● YOUR OBJECTIVE
Rewrite the records below with each "How do I perform" changed to "How can I do" and nothing else altered.

[Data entries]
- - -

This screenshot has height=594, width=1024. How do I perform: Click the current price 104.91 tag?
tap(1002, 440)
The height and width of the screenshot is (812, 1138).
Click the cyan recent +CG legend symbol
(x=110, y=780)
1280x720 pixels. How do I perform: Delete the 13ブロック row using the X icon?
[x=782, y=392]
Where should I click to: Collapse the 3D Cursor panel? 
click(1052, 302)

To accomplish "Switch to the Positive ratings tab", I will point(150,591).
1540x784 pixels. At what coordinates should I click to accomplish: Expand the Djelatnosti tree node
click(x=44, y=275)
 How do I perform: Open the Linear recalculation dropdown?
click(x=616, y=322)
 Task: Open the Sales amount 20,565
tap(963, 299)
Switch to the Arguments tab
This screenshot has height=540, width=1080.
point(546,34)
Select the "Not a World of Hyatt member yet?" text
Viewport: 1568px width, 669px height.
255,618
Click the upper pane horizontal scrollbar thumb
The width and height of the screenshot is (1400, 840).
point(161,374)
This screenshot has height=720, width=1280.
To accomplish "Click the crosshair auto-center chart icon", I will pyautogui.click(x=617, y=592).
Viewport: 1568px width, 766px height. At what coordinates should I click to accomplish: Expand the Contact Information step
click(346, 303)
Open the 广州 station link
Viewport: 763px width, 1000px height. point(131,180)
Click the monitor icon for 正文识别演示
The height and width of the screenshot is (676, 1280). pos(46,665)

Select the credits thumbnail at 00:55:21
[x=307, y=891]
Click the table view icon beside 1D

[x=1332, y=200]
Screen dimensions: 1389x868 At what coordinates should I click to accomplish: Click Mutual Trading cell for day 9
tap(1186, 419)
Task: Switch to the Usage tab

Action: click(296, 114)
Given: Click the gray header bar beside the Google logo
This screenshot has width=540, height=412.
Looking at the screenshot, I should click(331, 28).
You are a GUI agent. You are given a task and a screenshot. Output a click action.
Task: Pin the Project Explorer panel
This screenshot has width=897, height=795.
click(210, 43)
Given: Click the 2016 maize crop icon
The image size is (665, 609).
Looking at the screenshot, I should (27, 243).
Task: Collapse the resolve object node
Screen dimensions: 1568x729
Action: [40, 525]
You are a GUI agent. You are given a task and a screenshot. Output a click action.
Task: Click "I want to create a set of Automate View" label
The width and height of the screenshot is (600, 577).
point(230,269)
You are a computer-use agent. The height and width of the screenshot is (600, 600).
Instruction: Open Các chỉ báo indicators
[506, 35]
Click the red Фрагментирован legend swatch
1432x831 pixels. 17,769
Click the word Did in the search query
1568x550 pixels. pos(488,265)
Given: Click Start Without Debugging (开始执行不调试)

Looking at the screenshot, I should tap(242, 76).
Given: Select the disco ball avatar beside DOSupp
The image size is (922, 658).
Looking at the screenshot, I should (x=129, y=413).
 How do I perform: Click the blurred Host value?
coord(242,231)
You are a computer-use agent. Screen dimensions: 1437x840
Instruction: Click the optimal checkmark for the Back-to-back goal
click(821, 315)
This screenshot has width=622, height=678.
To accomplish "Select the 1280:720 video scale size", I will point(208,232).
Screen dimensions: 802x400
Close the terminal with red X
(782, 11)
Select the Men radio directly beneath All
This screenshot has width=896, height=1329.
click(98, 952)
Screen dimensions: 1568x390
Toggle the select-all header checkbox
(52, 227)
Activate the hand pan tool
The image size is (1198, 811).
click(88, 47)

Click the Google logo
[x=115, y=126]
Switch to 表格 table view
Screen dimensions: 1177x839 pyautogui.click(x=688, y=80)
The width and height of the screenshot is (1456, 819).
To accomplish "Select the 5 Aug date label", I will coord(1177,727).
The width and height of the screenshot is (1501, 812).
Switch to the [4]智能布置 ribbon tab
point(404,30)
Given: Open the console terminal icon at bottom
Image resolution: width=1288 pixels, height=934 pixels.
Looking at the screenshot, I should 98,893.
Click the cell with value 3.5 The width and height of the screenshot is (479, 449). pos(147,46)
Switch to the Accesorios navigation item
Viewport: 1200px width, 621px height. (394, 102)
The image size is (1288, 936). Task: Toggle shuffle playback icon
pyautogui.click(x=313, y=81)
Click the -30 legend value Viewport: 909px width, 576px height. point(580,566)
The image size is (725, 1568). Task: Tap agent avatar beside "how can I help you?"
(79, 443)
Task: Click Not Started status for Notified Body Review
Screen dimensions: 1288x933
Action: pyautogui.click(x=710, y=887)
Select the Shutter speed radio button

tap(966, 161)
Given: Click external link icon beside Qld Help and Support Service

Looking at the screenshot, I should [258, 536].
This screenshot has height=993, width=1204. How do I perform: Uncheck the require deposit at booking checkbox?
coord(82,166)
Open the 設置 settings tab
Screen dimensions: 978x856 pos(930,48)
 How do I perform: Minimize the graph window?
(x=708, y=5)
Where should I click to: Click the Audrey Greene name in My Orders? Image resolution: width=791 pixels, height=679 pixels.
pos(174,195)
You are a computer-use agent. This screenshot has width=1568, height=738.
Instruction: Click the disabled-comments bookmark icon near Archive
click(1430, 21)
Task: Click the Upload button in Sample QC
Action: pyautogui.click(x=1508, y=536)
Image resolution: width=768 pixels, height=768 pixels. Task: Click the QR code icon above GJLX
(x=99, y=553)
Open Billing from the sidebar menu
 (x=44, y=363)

- - -

● FULL SOLUTION
This screenshot has height=594, width=1024. How can I do: Click the current price 104.91 tag?
tap(1002, 440)
The height and width of the screenshot is (812, 1138).
Click the cyan recent +CG legend symbol
(x=110, y=780)
1280x720 pixels. How can I do: Delete the 13ブロック row using the X icon?
[x=782, y=392]
Where should I click to: Collapse the 3D Cursor panel? 
click(1052, 302)

To accomplish "Switch to the Positive ratings tab", I will point(150,591).
1540x784 pixels. At what coordinates should I click to accomplish: Expand the Djelatnosti tree node
click(x=44, y=275)
 How can I do: Open the Linear recalculation dropdown?
click(x=616, y=322)
 Task: Open the Sales amount 20,565
tap(963, 299)
Switch to the Arguments tab
This screenshot has height=540, width=1080.
point(546,34)
Select the "Not a World of Hyatt member yet?" text
Viewport: 1568px width, 669px height.
255,618
Click the upper pane horizontal scrollbar thumb
The width and height of the screenshot is (1400, 840).
point(161,374)
This screenshot has height=720, width=1280.
To accomplish "Click the crosshair auto-center chart icon", I will pyautogui.click(x=617, y=592).
Viewport: 1568px width, 766px height. At what coordinates should I click to accomplish: Expand the Contact Information step
click(346, 303)
Open the 广州 station link
Viewport: 763px width, 1000px height. point(131,180)
Click the monitor icon for 正文识别演示
The height and width of the screenshot is (676, 1280). pos(46,665)

Select the credits thumbnail at 00:55:21
[x=307, y=891]
Click the table view icon beside 1D

[x=1332, y=200]
Screen dimensions: 1389x868 At what coordinates should I click to accomplish: Click Mutual Trading cell for day 9
tap(1186, 419)
Task: Switch to the Usage tab

Action: click(296, 114)
Given: Click the gray header bar beside the Google logo
This screenshot has width=540, height=412.
Looking at the screenshot, I should click(331, 28).
You are a GUI agent. You are given a task and a screenshot. Output a click action.
Task: Pin the Project Explorer panel
This screenshot has width=897, height=795.
click(210, 43)
Given: Click the 2016 maize crop icon
The image size is (665, 609).
Looking at the screenshot, I should (27, 243).
Task: Collapse the resolve object node
Screen dimensions: 1568x729
Action: [40, 525]
You are a GUI agent. You are given a task and a screenshot. Output a click action.
Task: Click "I want to create a set of Automate View" label
The width and height of the screenshot is (600, 577).
point(230,269)
You are a computer-use agent. The height and width of the screenshot is (600, 600).
Instruction: Open Các chỉ báo indicators
[506, 35]
Click the red Фрагментирован legend swatch
1432x831 pixels. 17,769
Click the word Did in the search query
1568x550 pixels. pos(488,265)
Given: Click Start Without Debugging (开始执行不调试)

Looking at the screenshot, I should tap(242, 76).
Given: Select the disco ball avatar beside DOSupp
The image size is (922, 658).
Looking at the screenshot, I should (x=129, y=413).
 How can I do: Click the blurred Host value?
coord(242,231)
You are a computer-use agent. Screen dimensions: 1437x840
Instruction: Click the optimal checkmark for the Back-to-back goal
click(821, 315)
This screenshot has width=622, height=678.
To accomplish "Select the 1280:720 video scale size", I will point(208,232).
Screen dimensions: 802x400
Close the terminal with red X
(782, 11)
Select the Men radio directly beneath All
This screenshot has width=896, height=1329.
click(98, 952)
Screen dimensions: 1568x390
Toggle the select-all header checkbox
(52, 227)
Activate the hand pan tool
The image size is (1198, 811).
click(88, 47)

Click the Google logo
[x=115, y=126]
Switch to 表格 table view
Screen dimensions: 1177x839 pyautogui.click(x=688, y=80)
The width and height of the screenshot is (1456, 819).
To accomplish "Select the 5 Aug date label", I will coord(1177,727).
The width and height of the screenshot is (1501, 812).
Switch to the [4]智能布置 ribbon tab
point(404,30)
Given: Open the console terminal icon at bottom
Image resolution: width=1288 pixels, height=934 pixels.
Looking at the screenshot, I should 98,893.
Click the cell with value 3.5 The width and height of the screenshot is (479, 449). pos(147,46)
Switch to the Accesorios navigation item
Viewport: 1200px width, 621px height. (394, 102)
The image size is (1288, 936). Task: Toggle shuffle playback icon
pyautogui.click(x=313, y=81)
Click the -30 legend value Viewport: 909px width, 576px height. point(580,566)
The image size is (725, 1568). Task: Tap agent avatar beside "how can I help you?"
(79, 443)
Task: Click Not Started status for Notified Body Review
Screen dimensions: 1288x933
Action: pyautogui.click(x=710, y=887)
Select the Shutter speed radio button

tap(966, 161)
Given: Click external link icon beside Qld Help and Support Service

Looking at the screenshot, I should [258, 536].
This screenshot has height=993, width=1204. How can I do: Uncheck the require deposit at booking checkbox?
coord(82,166)
Open the 設置 settings tab
Screen dimensions: 978x856 pos(930,48)
 How can I do: Minimize the graph window?
(x=708, y=5)
Where should I click to: Click the Audrey Greene name in My Orders? Image resolution: width=791 pixels, height=679 pixels.
pos(174,195)
You are a computer-use agent. This screenshot has width=1568, height=738.
Instruction: Click the disabled-comments bookmark icon near Archive
click(1430, 21)
Task: Click the Upload button in Sample QC
Action: pyautogui.click(x=1508, y=536)
Image resolution: width=768 pixels, height=768 pixels. Task: Click the QR code icon above GJLX
(x=99, y=553)
Open Billing from the sidebar menu
 (x=44, y=363)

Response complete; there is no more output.